Dataset records
*** Begin section ***

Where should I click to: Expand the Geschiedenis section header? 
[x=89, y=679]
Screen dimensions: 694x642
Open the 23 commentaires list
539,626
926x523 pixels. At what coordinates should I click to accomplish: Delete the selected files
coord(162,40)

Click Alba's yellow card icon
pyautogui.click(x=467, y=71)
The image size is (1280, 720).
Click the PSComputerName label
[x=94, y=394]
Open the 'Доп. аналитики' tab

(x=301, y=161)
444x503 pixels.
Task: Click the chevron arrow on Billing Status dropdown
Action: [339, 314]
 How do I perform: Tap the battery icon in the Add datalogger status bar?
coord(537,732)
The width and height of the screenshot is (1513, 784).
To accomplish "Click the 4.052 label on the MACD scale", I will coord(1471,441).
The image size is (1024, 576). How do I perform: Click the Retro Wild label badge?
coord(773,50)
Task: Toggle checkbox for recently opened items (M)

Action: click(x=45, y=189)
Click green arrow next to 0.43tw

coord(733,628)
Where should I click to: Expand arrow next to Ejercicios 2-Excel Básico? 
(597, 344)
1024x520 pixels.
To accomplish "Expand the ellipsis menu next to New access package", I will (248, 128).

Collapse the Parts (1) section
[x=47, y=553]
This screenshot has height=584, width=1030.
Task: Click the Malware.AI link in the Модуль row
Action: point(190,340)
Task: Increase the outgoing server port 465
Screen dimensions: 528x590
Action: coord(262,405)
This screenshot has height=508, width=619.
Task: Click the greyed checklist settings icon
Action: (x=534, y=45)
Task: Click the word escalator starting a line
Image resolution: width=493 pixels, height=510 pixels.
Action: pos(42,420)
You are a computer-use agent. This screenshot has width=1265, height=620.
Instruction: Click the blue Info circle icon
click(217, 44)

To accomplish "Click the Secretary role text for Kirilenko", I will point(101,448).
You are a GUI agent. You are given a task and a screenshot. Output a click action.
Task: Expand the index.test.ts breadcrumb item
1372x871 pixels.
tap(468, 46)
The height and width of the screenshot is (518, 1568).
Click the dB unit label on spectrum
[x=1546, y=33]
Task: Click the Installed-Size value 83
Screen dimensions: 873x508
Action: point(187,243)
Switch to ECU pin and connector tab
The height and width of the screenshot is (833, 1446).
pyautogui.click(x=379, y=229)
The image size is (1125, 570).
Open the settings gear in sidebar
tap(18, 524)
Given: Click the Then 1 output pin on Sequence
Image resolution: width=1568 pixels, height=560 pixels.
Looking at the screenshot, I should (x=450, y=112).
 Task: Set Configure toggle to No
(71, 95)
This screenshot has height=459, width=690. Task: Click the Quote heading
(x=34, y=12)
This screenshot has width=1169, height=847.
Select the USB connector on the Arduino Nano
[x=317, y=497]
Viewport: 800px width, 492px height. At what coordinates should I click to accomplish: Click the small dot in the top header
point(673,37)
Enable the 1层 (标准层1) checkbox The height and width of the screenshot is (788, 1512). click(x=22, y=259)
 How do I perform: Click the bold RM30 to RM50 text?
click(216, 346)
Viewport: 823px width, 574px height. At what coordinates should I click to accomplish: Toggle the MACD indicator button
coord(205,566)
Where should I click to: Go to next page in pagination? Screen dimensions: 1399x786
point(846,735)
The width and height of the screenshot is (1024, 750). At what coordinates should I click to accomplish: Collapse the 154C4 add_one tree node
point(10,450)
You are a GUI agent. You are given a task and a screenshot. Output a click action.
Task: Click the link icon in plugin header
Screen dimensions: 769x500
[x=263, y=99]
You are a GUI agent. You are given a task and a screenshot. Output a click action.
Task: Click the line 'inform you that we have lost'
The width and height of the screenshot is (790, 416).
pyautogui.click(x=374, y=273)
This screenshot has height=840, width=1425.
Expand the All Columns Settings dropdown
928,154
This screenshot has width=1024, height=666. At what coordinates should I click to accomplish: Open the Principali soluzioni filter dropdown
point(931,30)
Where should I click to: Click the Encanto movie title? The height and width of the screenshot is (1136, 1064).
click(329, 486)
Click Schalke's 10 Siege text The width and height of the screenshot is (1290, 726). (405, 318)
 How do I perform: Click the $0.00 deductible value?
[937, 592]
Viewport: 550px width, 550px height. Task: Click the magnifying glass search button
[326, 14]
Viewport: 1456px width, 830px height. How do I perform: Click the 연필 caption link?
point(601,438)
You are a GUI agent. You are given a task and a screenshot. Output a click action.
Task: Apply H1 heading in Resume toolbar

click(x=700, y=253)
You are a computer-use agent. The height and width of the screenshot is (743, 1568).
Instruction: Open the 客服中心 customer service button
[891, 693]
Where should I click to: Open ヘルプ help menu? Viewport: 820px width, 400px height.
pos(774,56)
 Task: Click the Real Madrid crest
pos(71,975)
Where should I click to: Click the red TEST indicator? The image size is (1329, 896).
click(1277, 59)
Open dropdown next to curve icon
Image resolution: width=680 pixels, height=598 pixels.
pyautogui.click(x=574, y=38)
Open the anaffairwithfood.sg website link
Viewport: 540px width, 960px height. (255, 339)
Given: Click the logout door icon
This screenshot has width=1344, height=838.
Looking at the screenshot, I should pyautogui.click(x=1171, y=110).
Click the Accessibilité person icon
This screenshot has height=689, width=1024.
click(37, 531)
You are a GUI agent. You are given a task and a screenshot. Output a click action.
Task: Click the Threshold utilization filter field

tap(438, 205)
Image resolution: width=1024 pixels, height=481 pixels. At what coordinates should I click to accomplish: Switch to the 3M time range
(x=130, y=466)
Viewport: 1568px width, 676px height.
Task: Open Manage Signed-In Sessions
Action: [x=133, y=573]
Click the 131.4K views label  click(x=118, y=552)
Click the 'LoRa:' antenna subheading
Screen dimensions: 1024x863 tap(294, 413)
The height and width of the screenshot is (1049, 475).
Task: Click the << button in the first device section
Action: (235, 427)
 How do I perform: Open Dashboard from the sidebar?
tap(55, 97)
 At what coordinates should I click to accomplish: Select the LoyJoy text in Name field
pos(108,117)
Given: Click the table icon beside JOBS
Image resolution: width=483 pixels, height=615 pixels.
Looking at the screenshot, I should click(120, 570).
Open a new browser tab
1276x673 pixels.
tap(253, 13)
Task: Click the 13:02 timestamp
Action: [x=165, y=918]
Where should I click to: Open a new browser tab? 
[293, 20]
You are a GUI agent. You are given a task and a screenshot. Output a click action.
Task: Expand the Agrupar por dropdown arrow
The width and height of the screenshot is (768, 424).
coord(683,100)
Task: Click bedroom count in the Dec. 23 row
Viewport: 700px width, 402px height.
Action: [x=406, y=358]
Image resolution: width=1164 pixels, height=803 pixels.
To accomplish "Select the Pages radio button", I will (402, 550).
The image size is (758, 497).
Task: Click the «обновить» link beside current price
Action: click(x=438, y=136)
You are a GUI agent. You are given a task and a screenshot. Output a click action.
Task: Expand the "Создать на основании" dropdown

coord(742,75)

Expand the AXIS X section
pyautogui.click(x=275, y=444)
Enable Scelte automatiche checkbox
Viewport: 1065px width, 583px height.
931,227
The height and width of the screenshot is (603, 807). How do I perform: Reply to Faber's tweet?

*** End section ***

* ACTIVITY *
Return each line above precisely as written.

* RESULT FOR THIS EXERCISE *
Where should I click to: Expand the Geschiedenis section header? 
[x=89, y=679]
Screen dimensions: 694x642
Open the 23 commentaires list
539,626
926x523 pixels. At what coordinates should I click to accomplish: Delete the selected files
coord(162,40)

Click Alba's yellow card icon
pyautogui.click(x=467, y=71)
The image size is (1280, 720).
Click the PSComputerName label
[x=94, y=394]
Open the 'Доп. аналитики' tab

(x=301, y=161)
444x503 pixels.
Task: Click the chevron arrow on Billing Status dropdown
Action: [339, 314]
 How do I perform: Tap the battery icon in the Add datalogger status bar?
coord(537,732)
The width and height of the screenshot is (1513, 784).
To accomplish "Click the 4.052 label on the MACD scale", I will coord(1471,441).
The image size is (1024, 576). How do I perform: Click the Retro Wild label badge?
coord(773,50)
Task: Toggle checkbox for recently opened items (M)

Action: click(x=45, y=189)
Click green arrow next to 0.43tw

coord(733,628)
Where should I click to: Expand arrow next to Ejercicios 2-Excel Básico? 
(597, 344)
1024x520 pixels.
To accomplish "Expand the ellipsis menu next to New access package", I will (248, 128).

Collapse the Parts (1) section
[x=47, y=553]
This screenshot has height=584, width=1030.
Task: Click the Malware.AI link in the Модуль row
Action: point(190,340)
Task: Increase the outgoing server port 465
Screen dimensions: 528x590
Action: coord(262,405)
This screenshot has height=508, width=619.
Task: Click the greyed checklist settings icon
Action: (x=534, y=45)
Task: Click the word escalator starting a line
Image resolution: width=493 pixels, height=510 pixels.
Action: pos(42,420)
You are a computer-use agent. This screenshot has width=1265, height=620.
Instruction: Click the blue Info circle icon
click(217, 44)

To accomplish "Click the Secretary role text for Kirilenko", I will point(101,448).
You are a GUI agent. You are given a task and a screenshot. Output a click action.
Task: Expand the index.test.ts breadcrumb item
1372x871 pixels.
tap(468, 46)
The height and width of the screenshot is (518, 1568).
Click the dB unit label on spectrum
[x=1546, y=33]
Task: Click the Installed-Size value 83
Screen dimensions: 873x508
Action: point(187,243)
Switch to ECU pin and connector tab
The height and width of the screenshot is (833, 1446).
pyautogui.click(x=379, y=229)
The image size is (1125, 570).
Open the settings gear in sidebar
tap(18, 524)
Given: Click the Then 1 output pin on Sequence
Image resolution: width=1568 pixels, height=560 pixels.
Looking at the screenshot, I should (x=450, y=112).
 Task: Set Configure toggle to No
(71, 95)
This screenshot has height=459, width=690. Task: Click the Quote heading
(x=34, y=12)
This screenshot has width=1169, height=847.
Select the USB connector on the Arduino Nano
[x=317, y=497]
Viewport: 800px width, 492px height. At what coordinates should I click to accomplish: Click the small dot in the top header
point(673,37)
Enable the 1层 (标准层1) checkbox The height and width of the screenshot is (788, 1512). click(x=22, y=259)
 How do I perform: Click the bold RM30 to RM50 text?
click(216, 346)
Viewport: 823px width, 574px height. At what coordinates should I click to accomplish: Toggle the MACD indicator button
coord(205,566)
Where should I click to: Go to next page in pagination? Screen dimensions: 1399x786
point(846,735)
The width and height of the screenshot is (1024, 750). At what coordinates should I click to accomplish: Collapse the 154C4 add_one tree node
point(10,450)
You are a GUI agent. You are given a task and a screenshot. Output a click action.
Task: Click the link icon in plugin header
Screen dimensions: 769x500
[x=263, y=99]
You are a GUI agent. You are given a task and a screenshot. Output a click action.
Task: Click the line 'inform you that we have lost'
The width and height of the screenshot is (790, 416).
pyautogui.click(x=374, y=273)
This screenshot has height=840, width=1425.
Expand the All Columns Settings dropdown
928,154
This screenshot has width=1024, height=666. At what coordinates should I click to accomplish: Open the Principali soluzioni filter dropdown
point(931,30)
Where should I click to: Click the Encanto movie title? The height and width of the screenshot is (1136, 1064).
click(329, 486)
Click Schalke's 10 Siege text The width and height of the screenshot is (1290, 726). (405, 318)
 How do I perform: Click the $0.00 deductible value?
[937, 592]
Viewport: 550px width, 550px height. Task: Click the magnifying glass search button
[326, 14]
Viewport: 1456px width, 830px height. How do I perform: Click the 연필 caption link?
point(601,438)
You are a GUI agent. You are given a task and a screenshot. Output a click action.
Task: Apply H1 heading in Resume toolbar

click(x=700, y=253)
You are a computer-use agent. The height and width of the screenshot is (743, 1568).
Instruction: Open the 客服中心 customer service button
[891, 693]
Where should I click to: Open ヘルプ help menu? Viewport: 820px width, 400px height.
pos(774,56)
 Task: Click the Real Madrid crest
pos(71,975)
Where should I click to: Click the red TEST indicator? The image size is (1329, 896).
click(1277, 59)
Open dropdown next to curve icon
Image resolution: width=680 pixels, height=598 pixels.
pyautogui.click(x=574, y=38)
Open the anaffairwithfood.sg website link
Viewport: 540px width, 960px height. (255, 339)
Given: Click the logout door icon
This screenshot has width=1344, height=838.
Looking at the screenshot, I should pyautogui.click(x=1171, y=110).
Click the Accessibilité person icon
This screenshot has height=689, width=1024.
click(37, 531)
You are a GUI agent. You are given a task and a screenshot. Output a click action.
Task: Click the Threshold utilization filter field

tap(438, 205)
Image resolution: width=1024 pixels, height=481 pixels. At what coordinates should I click to accomplish: Switch to the 3M time range
(x=130, y=466)
Viewport: 1568px width, 676px height.
Task: Open Manage Signed-In Sessions
Action: [x=133, y=573]
Click the 131.4K views label  click(x=118, y=552)
Click the 'LoRa:' antenna subheading
Screen dimensions: 1024x863 tap(294, 413)
The height and width of the screenshot is (1049, 475).
Task: Click the << button in the first device section
Action: (235, 427)
 How do I perform: Open Dashboard from the sidebar?
tap(55, 97)
 At what coordinates should I click to accomplish: Select the LoyJoy text in Name field
pos(108,117)
Given: Click the table icon beside JOBS
Image resolution: width=483 pixels, height=615 pixels.
Looking at the screenshot, I should click(120, 570).
Open a new browser tab
1276x673 pixels.
tap(253, 13)
Task: Click the 13:02 timestamp
Action: [x=165, y=918]
Where should I click to: Open a new browser tab? 
[293, 20]
You are a GUI agent. You are given a task and a screenshot. Output a click action.
Task: Expand the Agrupar por dropdown arrow
The width and height of the screenshot is (768, 424).
coord(683,100)
Task: Click bedroom count in the Dec. 23 row
Viewport: 700px width, 402px height.
Action: [x=406, y=358]
Image resolution: width=1164 pixels, height=803 pixels.
To accomplish "Select the Pages radio button", I will (402, 550).
The image size is (758, 497).
Task: Click the «обновить» link beside current price
Action: click(x=438, y=136)
You are a GUI agent. You are given a task and a screenshot. Output a click action.
Task: Expand the "Создать на основании" dropdown

coord(742,75)

Expand the AXIS X section
pyautogui.click(x=275, y=444)
Enable Scelte automatiche checkbox
Viewport: 1065px width, 583px height.
931,227
The height and width of the screenshot is (603, 807). How do I perform: Reply to Faber's tweet?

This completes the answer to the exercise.